● **SUPPLIED ENTRIES**
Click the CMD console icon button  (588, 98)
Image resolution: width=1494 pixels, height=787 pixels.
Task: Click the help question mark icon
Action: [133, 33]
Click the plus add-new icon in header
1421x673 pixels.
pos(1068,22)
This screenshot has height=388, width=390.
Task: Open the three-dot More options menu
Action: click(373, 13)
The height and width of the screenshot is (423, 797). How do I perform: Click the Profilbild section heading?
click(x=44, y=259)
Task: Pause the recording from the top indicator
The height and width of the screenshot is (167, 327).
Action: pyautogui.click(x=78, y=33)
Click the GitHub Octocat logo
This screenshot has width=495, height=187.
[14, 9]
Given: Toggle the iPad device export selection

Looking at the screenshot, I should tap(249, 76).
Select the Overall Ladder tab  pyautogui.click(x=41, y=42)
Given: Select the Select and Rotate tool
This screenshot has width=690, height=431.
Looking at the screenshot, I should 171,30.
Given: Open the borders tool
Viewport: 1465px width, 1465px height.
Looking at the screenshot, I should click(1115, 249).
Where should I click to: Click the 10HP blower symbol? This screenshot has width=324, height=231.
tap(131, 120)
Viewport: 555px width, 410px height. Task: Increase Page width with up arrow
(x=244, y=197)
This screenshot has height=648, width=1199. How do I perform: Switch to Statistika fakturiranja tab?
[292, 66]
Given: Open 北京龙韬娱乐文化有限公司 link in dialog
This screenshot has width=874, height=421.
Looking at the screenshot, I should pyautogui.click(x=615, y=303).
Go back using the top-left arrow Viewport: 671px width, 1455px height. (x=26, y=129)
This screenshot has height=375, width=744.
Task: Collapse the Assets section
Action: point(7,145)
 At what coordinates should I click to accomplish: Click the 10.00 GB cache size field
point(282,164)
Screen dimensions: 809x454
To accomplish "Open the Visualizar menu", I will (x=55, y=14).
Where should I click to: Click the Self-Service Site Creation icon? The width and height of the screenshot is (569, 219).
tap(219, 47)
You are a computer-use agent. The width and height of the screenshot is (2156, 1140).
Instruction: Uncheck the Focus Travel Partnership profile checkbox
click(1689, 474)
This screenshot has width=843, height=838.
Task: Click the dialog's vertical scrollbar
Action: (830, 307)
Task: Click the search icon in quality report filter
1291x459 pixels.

● **WHAT IS REQUIRED**
Put everything from the line containing "Task: Pause the" down to the line containing "Looking at the screenshot, I should click(1115, 249).", both included, into a two-column CSV with the headers instruction and response. Give one row per entry, each field quoted and any line breaks within it replaced by spaces.

● **FINAL RESULT**
instruction,response
"Task: Pause the recording from the top indicator The height and width of the screenshot is (167, 327).","Action: pyautogui.click(x=78, y=33)"
"Click the GitHub Octocat logo This screenshot has width=495, height=187.","[14, 9]"
"Given: Toggle the iPad device export selection","Looking at the screenshot, I should tap(249, 76)."
"Select the Overall Ladder tab","pyautogui.click(x=41, y=42)"
"Given: Select the Select and Rotate tool This screenshot has width=690, height=431.","Looking at the screenshot, I should 171,30."
"Given: Open the borders tool Viewport: 1465px width, 1465px height.","Looking at the screenshot, I should click(1115, 249)."